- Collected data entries
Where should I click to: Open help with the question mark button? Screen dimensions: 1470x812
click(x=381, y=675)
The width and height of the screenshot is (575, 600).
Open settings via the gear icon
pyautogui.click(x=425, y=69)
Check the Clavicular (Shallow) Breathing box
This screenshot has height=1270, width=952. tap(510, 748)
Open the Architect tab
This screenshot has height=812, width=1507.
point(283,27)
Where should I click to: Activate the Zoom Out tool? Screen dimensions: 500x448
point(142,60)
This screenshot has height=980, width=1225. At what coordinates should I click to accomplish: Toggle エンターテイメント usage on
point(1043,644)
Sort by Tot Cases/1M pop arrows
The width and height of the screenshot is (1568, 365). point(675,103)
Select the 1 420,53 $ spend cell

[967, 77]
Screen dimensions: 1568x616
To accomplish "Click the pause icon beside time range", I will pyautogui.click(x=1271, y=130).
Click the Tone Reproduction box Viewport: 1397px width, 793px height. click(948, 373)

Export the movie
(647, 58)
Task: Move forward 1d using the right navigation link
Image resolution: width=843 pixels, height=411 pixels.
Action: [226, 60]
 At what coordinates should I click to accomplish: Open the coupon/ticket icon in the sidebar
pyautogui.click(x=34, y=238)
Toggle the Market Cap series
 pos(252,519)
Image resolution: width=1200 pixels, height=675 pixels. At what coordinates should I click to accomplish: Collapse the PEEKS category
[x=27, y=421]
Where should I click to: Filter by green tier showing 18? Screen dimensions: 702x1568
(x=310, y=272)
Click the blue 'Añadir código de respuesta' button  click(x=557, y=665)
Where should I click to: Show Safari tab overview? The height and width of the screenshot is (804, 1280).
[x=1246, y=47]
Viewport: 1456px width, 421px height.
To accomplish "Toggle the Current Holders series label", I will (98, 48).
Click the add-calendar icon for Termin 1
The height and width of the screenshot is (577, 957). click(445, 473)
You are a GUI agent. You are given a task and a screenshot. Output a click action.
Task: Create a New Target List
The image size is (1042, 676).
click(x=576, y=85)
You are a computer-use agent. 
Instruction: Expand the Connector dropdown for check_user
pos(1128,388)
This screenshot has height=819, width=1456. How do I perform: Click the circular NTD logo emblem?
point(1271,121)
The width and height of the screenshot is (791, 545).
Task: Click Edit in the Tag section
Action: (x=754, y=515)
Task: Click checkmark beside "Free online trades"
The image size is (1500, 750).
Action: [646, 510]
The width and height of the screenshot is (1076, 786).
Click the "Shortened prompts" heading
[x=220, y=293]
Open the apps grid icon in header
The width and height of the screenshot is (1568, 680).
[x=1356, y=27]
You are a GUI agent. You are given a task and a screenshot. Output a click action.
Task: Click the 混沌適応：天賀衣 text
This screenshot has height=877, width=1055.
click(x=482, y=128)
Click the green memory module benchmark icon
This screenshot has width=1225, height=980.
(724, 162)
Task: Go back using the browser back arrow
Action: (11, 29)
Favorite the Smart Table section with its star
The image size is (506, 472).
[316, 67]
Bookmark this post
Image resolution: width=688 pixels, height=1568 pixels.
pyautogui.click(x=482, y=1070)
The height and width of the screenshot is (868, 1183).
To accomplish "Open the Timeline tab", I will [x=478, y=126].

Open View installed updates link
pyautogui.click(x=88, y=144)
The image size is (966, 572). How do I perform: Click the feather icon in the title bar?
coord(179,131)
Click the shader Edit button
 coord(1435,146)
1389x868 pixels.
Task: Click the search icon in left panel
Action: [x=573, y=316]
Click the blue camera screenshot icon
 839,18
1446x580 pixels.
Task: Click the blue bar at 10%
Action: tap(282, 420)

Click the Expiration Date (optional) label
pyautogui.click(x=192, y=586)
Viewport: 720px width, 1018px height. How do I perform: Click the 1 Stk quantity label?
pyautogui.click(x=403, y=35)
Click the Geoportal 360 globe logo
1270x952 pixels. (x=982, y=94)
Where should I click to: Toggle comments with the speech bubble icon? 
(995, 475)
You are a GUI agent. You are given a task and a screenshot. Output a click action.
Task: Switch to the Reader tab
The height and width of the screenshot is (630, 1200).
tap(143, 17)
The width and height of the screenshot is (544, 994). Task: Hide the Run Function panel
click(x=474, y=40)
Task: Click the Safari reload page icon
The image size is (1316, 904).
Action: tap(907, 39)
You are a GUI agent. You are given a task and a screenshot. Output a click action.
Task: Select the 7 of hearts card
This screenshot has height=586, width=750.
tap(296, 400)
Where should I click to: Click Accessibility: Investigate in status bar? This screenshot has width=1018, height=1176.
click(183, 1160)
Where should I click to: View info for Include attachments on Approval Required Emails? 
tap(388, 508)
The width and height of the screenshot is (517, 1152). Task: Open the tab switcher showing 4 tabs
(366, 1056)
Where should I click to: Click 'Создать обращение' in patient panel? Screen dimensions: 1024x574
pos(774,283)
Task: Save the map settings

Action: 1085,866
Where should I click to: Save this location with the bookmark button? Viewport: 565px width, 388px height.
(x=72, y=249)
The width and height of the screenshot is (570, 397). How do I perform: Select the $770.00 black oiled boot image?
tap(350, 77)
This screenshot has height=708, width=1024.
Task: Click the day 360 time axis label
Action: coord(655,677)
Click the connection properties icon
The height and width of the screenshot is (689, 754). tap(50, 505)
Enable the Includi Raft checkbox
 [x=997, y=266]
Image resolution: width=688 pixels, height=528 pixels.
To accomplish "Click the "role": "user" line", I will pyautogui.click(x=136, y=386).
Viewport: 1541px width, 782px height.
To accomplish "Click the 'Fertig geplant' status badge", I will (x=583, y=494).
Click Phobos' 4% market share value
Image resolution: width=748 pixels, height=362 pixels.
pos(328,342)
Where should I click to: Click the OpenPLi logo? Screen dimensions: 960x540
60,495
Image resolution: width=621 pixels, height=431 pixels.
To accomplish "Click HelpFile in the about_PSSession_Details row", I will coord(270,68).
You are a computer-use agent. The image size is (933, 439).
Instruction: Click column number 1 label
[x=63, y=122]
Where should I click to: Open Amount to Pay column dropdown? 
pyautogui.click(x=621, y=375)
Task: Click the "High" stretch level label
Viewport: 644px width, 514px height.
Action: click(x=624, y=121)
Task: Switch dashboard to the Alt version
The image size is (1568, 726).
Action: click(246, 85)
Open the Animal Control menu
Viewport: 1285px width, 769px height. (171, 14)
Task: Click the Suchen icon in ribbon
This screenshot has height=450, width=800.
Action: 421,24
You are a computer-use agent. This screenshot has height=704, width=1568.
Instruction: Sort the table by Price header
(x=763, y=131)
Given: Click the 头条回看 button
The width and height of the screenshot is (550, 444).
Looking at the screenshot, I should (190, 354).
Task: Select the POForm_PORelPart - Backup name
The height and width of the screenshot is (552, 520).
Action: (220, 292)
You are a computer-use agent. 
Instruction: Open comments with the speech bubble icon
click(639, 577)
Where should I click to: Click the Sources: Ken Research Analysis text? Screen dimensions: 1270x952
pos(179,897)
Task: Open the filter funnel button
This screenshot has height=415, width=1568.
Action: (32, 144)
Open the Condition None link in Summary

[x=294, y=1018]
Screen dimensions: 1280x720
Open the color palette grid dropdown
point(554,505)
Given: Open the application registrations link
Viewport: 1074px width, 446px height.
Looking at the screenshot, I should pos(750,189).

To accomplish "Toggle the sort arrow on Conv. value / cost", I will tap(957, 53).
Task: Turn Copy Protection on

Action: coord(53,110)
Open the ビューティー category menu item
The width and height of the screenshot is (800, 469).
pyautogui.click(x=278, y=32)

- What to do
The answer is each line from the entries above in which the word "will" occurs.

- Answer box
To accomplish "Click the pause icon beside time range", I will pyautogui.click(x=1271, y=130).
To accomplish "Toggle the Current Holders series label", I will (98, 48).
To accomplish "Open the Timeline tab", I will [x=478, y=126].
To accomplish "Click the "role": "user" line", I will pyautogui.click(x=136, y=386).
To accomplish "Click the 'Fertig geplant' status badge", I will (x=583, y=494).
To accomplish "Click HelpFile in the about_PSSession_Details row", I will coord(270,68).
To accomplish "Toggle the sort arrow on Conv. value / cost", I will tap(957, 53).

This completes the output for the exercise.